:: Exercise details ::
Switch every occurrence of "évi kiadások" in the lines below to "évek kiadásai", and leave everything else in each line exactly as it is.

:: Data in this exercise ::
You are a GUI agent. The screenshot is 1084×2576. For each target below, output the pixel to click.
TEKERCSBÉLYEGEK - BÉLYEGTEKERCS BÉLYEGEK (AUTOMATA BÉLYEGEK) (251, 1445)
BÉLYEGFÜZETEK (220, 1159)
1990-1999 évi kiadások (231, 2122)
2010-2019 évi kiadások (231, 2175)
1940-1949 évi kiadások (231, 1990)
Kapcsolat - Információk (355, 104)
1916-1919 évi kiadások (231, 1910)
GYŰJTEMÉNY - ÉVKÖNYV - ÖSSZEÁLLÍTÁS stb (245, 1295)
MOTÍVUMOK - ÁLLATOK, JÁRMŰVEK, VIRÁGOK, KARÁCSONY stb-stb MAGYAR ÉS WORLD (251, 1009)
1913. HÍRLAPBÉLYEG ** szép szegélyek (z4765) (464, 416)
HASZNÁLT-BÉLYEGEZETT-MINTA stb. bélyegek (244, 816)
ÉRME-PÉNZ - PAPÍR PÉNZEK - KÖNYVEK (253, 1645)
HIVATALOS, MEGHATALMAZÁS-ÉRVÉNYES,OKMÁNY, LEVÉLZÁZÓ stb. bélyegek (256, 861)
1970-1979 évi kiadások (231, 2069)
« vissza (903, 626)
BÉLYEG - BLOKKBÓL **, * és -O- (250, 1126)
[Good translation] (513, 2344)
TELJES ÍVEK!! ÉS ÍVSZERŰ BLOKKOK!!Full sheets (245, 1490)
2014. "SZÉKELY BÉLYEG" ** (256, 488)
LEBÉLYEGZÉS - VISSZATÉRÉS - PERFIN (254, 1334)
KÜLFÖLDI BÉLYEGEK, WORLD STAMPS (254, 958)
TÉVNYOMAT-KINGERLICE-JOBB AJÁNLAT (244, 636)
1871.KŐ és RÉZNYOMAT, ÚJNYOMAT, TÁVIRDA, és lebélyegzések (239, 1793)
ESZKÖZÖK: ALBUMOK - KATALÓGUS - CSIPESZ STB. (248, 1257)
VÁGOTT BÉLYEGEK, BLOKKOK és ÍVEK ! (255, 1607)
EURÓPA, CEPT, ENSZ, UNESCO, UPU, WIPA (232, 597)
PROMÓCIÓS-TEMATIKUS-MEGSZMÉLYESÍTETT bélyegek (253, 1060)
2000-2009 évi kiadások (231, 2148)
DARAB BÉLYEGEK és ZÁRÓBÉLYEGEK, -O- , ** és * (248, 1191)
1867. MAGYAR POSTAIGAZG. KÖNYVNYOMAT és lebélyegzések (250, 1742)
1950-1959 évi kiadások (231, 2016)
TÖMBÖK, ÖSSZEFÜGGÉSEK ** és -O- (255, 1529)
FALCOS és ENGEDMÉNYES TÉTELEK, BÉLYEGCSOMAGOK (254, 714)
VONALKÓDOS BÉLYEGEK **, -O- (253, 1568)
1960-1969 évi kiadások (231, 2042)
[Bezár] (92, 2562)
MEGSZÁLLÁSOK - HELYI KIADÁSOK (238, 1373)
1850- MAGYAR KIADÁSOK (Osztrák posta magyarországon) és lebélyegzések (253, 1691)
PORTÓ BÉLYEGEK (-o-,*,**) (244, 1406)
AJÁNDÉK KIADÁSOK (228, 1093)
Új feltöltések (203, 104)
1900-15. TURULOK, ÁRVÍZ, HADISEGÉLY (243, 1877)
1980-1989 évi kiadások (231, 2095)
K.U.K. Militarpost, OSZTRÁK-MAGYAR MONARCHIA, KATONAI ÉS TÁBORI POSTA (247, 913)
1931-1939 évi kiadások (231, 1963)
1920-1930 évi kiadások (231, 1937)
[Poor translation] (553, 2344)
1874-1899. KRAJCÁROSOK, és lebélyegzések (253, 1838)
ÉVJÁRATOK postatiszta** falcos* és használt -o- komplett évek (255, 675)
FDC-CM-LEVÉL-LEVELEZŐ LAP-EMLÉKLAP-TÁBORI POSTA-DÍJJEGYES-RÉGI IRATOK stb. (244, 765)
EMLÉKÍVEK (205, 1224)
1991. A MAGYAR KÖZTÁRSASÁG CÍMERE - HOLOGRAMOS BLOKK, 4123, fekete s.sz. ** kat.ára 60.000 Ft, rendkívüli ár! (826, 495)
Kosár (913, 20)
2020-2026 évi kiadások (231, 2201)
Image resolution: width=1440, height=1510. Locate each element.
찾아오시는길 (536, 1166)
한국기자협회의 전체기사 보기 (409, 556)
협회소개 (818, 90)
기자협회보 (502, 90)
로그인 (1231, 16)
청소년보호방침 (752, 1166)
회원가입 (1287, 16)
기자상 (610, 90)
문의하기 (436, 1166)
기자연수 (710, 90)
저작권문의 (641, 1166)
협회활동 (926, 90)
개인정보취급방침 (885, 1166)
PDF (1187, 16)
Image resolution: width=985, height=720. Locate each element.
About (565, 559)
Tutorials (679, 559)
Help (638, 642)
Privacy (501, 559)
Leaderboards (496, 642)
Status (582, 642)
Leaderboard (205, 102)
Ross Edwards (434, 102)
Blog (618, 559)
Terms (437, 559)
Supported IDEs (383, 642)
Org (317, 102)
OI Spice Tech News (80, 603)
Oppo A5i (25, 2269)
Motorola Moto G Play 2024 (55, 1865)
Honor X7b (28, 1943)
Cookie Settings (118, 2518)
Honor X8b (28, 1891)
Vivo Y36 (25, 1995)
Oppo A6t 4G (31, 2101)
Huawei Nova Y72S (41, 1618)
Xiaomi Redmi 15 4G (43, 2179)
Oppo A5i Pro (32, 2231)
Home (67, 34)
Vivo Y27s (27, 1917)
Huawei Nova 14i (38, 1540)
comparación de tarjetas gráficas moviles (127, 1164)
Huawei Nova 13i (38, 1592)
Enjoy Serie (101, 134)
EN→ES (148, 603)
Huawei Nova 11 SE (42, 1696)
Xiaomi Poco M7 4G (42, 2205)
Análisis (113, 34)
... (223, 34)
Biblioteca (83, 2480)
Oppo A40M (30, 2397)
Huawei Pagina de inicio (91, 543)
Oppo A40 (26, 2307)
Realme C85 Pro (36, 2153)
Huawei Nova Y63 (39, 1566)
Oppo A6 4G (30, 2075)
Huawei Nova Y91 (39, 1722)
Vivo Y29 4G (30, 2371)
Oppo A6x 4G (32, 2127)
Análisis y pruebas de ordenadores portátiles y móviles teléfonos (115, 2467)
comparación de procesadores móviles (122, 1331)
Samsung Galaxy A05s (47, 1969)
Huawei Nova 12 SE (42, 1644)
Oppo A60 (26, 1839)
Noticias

:: Output below ::
You are a GUI agent. The screenshot is 1084×2576. For each target below, output the pixel to click.
TEKERCSBÉLYEGEK - BÉLYEGTEKERCS BÉLYEGEK (AUTOMATA BÉLYEGEK) (251, 1445)
BÉLYEGFÜZETEK (220, 1159)
1990-1999 évek kiadásai (231, 2122)
2010-2019 évek kiadásai (231, 2175)
1940-1949 évek kiadásai (231, 1990)
Kapcsolat - Információk (355, 104)
1916-1919 évek kiadásai (231, 1910)
GYŰJTEMÉNY - ÉVKÖNYV - ÖSSZEÁLLÍTÁS stb (245, 1295)
MOTÍVUMOK - ÁLLATOK, JÁRMŰVEK, VIRÁGOK, KARÁCSONY stb-stb MAGYAR ÉS WORLD (251, 1009)
1913. HÍRLAPBÉLYEG ** szép szegélyek (z4765) (464, 416)
HASZNÁLT-BÉLYEGEZETT-MINTA stb. bélyegek (244, 816)
ÉRME-PÉNZ - PAPÍR PÉNZEK - KÖNYVEK (253, 1645)
HIVATALOS, MEGHATALMAZÁS-ÉRVÉNYES,OKMÁNY, LEVÉLZÁZÓ stb. bélyegek (256, 861)
1970-1979 évek kiadásai (231, 2069)
« vissza (903, 626)
BÉLYEG - BLOKKBÓL **, * és -O- (250, 1126)
[Good translation] (513, 2344)
TELJES ÍVEK!! ÉS ÍVSZERŰ BLOKKOK!!Full sheets (245, 1490)
2014. "SZÉKELY BÉLYEG" ** (256, 488)
LEBÉLYEGZÉS - VISSZATÉRÉS - PERFIN (254, 1334)
KÜLFÖLDI BÉLYEGEK, WORLD STAMPS (254, 958)
TÉVNYOMAT-KINGERLICE-JOBB AJÁNLAT (244, 636)
1871.KŐ és RÉZNYOMAT, ÚJNYOMAT, TÁVIRDA, és lebélyegzések (239, 1793)
ESZKÖZÖK: ALBUMOK - KATALÓGUS - CSIPESZ STB. (248, 1257)
VÁGOTT BÉLYEGEK, BLOKKOK és ÍVEK ! (255, 1607)
EURÓPA, CEPT, ENSZ, UNESCO, UPU, WIPA (232, 597)
PROMÓCIÓS-TEMATIKUS-MEGSZMÉLYESÍTETT bélyegek (253, 1060)
2000-2009 évek kiadásai (231, 2148)
DARAB BÉLYEGEK és ZÁRÓBÉLYEGEK, -O- , ** és * (248, 1191)
1867. MAGYAR POSTAIGAZG. KÖNYVNYOMAT és lebélyegzések (250, 1742)
1950-1959 évek kiadásai (231, 2016)
TÖMBÖK, ÖSSZEFÜGGÉSEK ** és -O- (255, 1529)
FALCOS és ENGEDMÉNYES TÉTELEK, BÉLYEGCSOMAGOK (254, 714)
VONALKÓDOS BÉLYEGEK **, -O- (253, 1568)
1960-1969 évek kiadásai (231, 2042)
[Bezár] (92, 2562)
MEGSZÁLLÁSOK - HELYI KIADÁSOK (238, 1373)
1850- MAGYAR KIADÁSOK (Osztrák posta magyarországon) és lebélyegzések (253, 1691)
PORTÓ BÉLYEGEK (-o-,*,**) (244, 1406)
AJÁNDÉK KIADÁSOK (228, 1093)
Új feltöltések (203, 104)
1900-15. TURULOK, ÁRVÍZ, HADISEGÉLY (243, 1877)
1980-1989 évek kiadásai (231, 2095)
K.U.K. Militarpost, OSZTRÁK-MAGYAR MONARCHIA, KATONAI ÉS TÁBORI POSTA (247, 913)
1931-1939 évek kiadásai (231, 1963)
1920-1930 évek kiadásai (231, 1937)
[Poor translation] (553, 2344)
1874-1899. KRAJCÁROSOK, és lebélyegzések (253, 1838)
ÉVJÁRATOK postatiszta** falcos* és használt -o- komplett évek (255, 675)
FDC-CM-LEVÉL-LEVELEZŐ LAP-EMLÉKLAP-TÁBORI POSTA-DÍJJEGYES-RÉGI IRATOK stb. (244, 765)
EMLÉKÍVEK (205, 1224)
1991. A MAGYAR KÖZTÁRSASÁG CÍMERE - HOLOGRAMOS BLOKK, 4123, fekete s.sz. ** kat.ára 60.000 Ft, rendkívüli ár! (826, 495)
Kosár (913, 20)
2020-2026 évek kiadásai (231, 2201)
Image resolution: width=1440, height=1510. Locate each element.
찾아오시는길 (536, 1166)
한국기자협회의 전체기사 보기 (409, 556)
협회소개 (818, 90)
기자협회보 (502, 90)
로그인 (1231, 16)
청소년보호방침 (752, 1166)
회원가입 (1287, 16)
기자상 (610, 90)
문의하기 (436, 1166)
기자연수 (710, 90)
저작권문의 (641, 1166)
협회활동 (926, 90)
개인정보취급방침 (885, 1166)
PDF (1187, 16)
Image resolution: width=985, height=720. Locate each element.
About (565, 559)
Tutorials (679, 559)
Help (638, 642)
Privacy (501, 559)
Leaderboards (496, 642)
Status (582, 642)
Leaderboard (205, 102)
Ross Edwards (434, 102)
Blog (618, 559)
Terms (437, 559)
Supported IDEs (383, 642)
Org (317, 102)
OI Spice Tech News (80, 603)
Oppo A5i (25, 2269)
Motorola Moto G Play 2024 (55, 1865)
Honor X7b (28, 1943)
Cookie Settings (118, 2518)
Honor X8b (28, 1891)
Vivo Y36 (25, 1995)
Oppo A6t 4G (31, 2101)
Huawei Nova Y72S (41, 1618)
Xiaomi Redmi 15 4G (43, 2179)
Oppo A5i Pro (32, 2231)
Home (67, 34)
Vivo Y27s (27, 1917)
Huawei Nova 14i (38, 1540)
comparación de tarjetas gráficas moviles (127, 1164)
Huawei Nova 13i (38, 1592)
Enjoy Serie (101, 134)
EN→ES (148, 603)
Huawei Nova 11 SE (42, 1696)
Xiaomi Poco M7 4G (42, 2205)
Análisis (113, 34)
... (223, 34)
Biblioteca (83, 2480)
Oppo A40M (30, 2397)
Huawei Pagina de inicio (91, 543)
Oppo A40 (26, 2307)
Realme C85 Pro (36, 2153)
Huawei Nova Y63 (39, 1566)
Oppo A6 4G (30, 2075)
Huawei Nova Y91 (39, 1722)
Vivo Y29 4G (30, 2371)
Oppo A6x 4G (32, 2127)
Análisis y pruebas de ordenadores portátiles y móviles teléfonos (115, 2467)
comparación de procesadores móviles (122, 1331)
Samsung Galaxy A05s (47, 1969)
Huawei Nova 12 SE (42, 1644)
Oppo A60 (26, 1839)
Noticias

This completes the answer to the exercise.